* WORK INSTRUCTION
The output must be the data, printed exactly as written.
━━━━━ MATERIALS PROVIDED ━━━━━
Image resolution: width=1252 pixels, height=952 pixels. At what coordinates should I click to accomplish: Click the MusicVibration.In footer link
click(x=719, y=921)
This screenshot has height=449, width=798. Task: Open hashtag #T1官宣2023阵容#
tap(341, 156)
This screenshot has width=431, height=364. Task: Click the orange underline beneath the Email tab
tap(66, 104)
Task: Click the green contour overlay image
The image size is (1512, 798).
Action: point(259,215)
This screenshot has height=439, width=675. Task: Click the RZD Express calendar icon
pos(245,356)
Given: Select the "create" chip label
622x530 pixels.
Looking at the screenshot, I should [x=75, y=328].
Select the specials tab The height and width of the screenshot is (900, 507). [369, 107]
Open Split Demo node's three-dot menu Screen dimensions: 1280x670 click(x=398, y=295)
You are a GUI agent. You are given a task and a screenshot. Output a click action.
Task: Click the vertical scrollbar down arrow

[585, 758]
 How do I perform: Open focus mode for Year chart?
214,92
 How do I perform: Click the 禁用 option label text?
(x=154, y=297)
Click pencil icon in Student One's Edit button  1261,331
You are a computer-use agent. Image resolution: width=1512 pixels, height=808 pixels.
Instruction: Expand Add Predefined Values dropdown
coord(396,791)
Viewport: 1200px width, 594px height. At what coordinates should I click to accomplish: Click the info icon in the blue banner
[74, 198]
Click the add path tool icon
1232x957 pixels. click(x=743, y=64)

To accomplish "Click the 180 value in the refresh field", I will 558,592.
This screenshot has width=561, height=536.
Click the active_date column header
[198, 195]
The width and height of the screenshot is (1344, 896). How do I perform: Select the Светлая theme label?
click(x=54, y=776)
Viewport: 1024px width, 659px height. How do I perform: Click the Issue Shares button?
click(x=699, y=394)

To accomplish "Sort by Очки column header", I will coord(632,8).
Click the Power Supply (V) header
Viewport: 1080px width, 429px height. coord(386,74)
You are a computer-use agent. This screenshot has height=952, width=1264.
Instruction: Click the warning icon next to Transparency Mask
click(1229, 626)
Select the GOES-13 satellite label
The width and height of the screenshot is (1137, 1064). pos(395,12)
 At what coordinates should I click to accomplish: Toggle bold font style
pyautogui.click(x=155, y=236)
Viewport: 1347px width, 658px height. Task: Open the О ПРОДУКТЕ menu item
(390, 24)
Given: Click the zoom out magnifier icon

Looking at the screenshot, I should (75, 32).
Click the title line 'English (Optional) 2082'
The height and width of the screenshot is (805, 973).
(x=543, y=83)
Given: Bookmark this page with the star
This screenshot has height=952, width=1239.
━━━━━
* RESPONSE TO THE EXERCISE
Image resolution: width=1252 pixels, height=952 pixels. At what coordinates should I click to accomplish: Click the MusicVibration.In footer link
click(x=719, y=921)
This screenshot has height=449, width=798. Task: Open hashtag #T1官宣2023阵容#
tap(341, 156)
This screenshot has width=431, height=364. Task: Click the orange underline beneath the Email tab
tap(66, 104)
Task: Click the green contour overlay image
The image size is (1512, 798).
Action: point(259,215)
This screenshot has height=439, width=675. Task: Click the RZD Express calendar icon
pos(245,356)
Given: Select the "create" chip label
622x530 pixels.
Looking at the screenshot, I should [x=75, y=328].
Select the specials tab The height and width of the screenshot is (900, 507). [369, 107]
Open Split Demo node's three-dot menu Screen dimensions: 1280x670 click(x=398, y=295)
You are a GUI agent. You are given a task and a screenshot. Output a click action.
Task: Click the vertical scrollbar down arrow

[585, 758]
 How do I perform: Open focus mode for Year chart?
214,92
 How do I perform: Click the 禁用 option label text?
(x=154, y=297)
Click pencil icon in Student One's Edit button  1261,331
You are a computer-use agent. Image resolution: width=1512 pixels, height=808 pixels.
Instruction: Expand Add Predefined Values dropdown
coord(396,791)
Viewport: 1200px width, 594px height. At what coordinates should I click to accomplish: Click the info icon in the blue banner
[74, 198]
Click the add path tool icon
1232x957 pixels. click(x=743, y=64)

To accomplish "Click the 180 value in the refresh field", I will 558,592.
This screenshot has width=561, height=536.
Click the active_date column header
[198, 195]
The width and height of the screenshot is (1344, 896). How do I perform: Select the Светлая theme label?
click(x=54, y=776)
Viewport: 1024px width, 659px height. How do I perform: Click the Issue Shares button?
click(x=699, y=394)

To accomplish "Sort by Очки column header", I will coord(632,8).
Click the Power Supply (V) header
Viewport: 1080px width, 429px height. coord(386,74)
You are a computer-use agent. This screenshot has height=952, width=1264.
Instruction: Click the warning icon next to Transparency Mask
click(1229, 626)
Select the GOES-13 satellite label
The width and height of the screenshot is (1137, 1064). pos(395,12)
 At what coordinates should I click to accomplish: Toggle bold font style
pyautogui.click(x=155, y=236)
Viewport: 1347px width, 658px height. Task: Open the О ПРОДУКТЕ menu item
(390, 24)
Given: Click the zoom out magnifier icon

Looking at the screenshot, I should (75, 32).
Click the title line 'English (Optional) 2082'
The height and width of the screenshot is (805, 973).
(x=543, y=83)
Given: Bookmark this page with the star
This screenshot has height=952, width=1239.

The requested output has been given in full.